Answer these from the passage on punt return paths below:
1. What is done when either path has less than one yard remaining?
2. What does future map add beyond map?
3. Which packages were used to make the plots?
::: Passage provided
You can see visually a bit of visual intuition behind this. With the blue lines here, you can see that sort of like steps along each of these paths. And the teal line there is another step, but it's just the step where the length is maximized. And that's sort of the minimum length of a leash that you would need to traverse from both ends.
And with this crochet distance, we also have to take into account a couple of other things. Just in case there are cases where there's less than five yards remaining in either the observed or the optimal path. So if there aren't, so if both paths are more than five yards, then we just simply calculate the crochet distance. And that's sort of our measure of deviation from the optimal path in that moment. But if either of the paths are between one and five yards, then we're going to multiply the crochet distance by five and divide it by the minimum of those two, the minimum length of those two paths to sort of scale up and account for the fact that that path, we aren't really seeing a full five yard movement. So we're trying to kind of counteract that. And if there's less than one yard on either of the paths, then we omit the calculation since we don't really have enough information to see how the punt return was moving relative to the optimal path.
Key R functions used
And yeah, with with this optimal path algorithm, we also just wanted to give a quick shout out to some of the key R functions that really helped us in this process. So first up nest and map are super helpful for making this whole process very tidy and clean and, and being able to apply large scale analysis using very complex operations within just a single data frame. So nest essentially allows you to group say you want to group the data by moment or by each frame of the play where a frame is simply just a moment in time. But you have 20 rows of player locations. If you group by the play or by the frame, then you can sort of nest the data into a column of data frames, which includes all of the player locations. So you have one row per frame. But within that row, you have sort of a data frame of all of the player locations. Then with the map function, you can start applying different functions to that data.
So you can apply basically functions to find the windows for the punt return to move through or calculate the penalized expected arrival time or find the optimal path with the A star algorithm using this map function all within one data frame. And future map is just an evolution beyond that where you can parallelize the code. So it runs a bit quicker. And dplyr, of course, was super helpful for us just with building out sort of a tiny verse pipeline with key functions like mutate, select and filters, and also the pipe operator making the code nice and sleek. Then of course, our all of our plots here are made with ggplot and gganimate. And it's those packages are just super awesome for making very nice, aesthetically pleasing plots with very little effort.
::::::
::: Stored rows
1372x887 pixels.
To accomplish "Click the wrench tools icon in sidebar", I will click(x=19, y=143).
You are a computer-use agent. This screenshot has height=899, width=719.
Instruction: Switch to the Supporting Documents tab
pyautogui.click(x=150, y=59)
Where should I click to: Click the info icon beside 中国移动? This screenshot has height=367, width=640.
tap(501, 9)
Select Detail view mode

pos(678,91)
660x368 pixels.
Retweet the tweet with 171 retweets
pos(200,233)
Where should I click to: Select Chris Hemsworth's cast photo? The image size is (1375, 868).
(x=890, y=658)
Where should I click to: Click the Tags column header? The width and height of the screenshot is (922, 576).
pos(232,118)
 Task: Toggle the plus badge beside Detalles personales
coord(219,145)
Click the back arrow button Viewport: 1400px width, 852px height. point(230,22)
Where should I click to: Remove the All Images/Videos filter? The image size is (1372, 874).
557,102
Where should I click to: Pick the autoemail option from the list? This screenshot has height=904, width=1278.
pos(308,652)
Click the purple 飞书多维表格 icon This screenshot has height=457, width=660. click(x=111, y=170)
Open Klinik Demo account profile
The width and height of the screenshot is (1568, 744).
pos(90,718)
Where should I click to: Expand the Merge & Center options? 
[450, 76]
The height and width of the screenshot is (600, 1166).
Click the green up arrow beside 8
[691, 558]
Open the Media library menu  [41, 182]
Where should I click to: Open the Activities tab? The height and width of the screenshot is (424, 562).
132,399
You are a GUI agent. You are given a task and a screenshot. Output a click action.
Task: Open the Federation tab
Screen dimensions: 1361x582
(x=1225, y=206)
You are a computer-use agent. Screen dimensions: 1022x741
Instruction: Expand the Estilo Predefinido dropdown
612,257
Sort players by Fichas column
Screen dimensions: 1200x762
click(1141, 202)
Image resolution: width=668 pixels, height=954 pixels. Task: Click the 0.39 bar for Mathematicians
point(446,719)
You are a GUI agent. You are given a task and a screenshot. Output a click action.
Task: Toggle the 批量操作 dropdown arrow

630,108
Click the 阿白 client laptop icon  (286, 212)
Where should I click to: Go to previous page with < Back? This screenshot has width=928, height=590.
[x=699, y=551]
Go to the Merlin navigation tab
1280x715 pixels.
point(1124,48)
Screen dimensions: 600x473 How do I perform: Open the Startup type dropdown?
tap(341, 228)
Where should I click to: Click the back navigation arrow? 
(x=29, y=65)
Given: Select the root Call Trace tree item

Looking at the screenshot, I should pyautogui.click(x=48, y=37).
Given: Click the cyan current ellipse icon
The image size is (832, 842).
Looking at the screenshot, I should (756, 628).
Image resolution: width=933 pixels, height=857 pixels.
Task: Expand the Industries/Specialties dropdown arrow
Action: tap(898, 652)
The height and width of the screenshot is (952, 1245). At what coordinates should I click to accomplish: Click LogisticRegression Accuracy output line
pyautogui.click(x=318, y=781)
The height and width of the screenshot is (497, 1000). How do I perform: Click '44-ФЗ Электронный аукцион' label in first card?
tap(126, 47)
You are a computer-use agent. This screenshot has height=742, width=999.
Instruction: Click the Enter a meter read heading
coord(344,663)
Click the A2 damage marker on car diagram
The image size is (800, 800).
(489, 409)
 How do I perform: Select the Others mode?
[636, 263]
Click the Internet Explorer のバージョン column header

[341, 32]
::::::
**Result:**
1. The calculation is left out.
2. It lets the code run in parallel, so it runs a bit quicker.
3. ggplot and gganimate.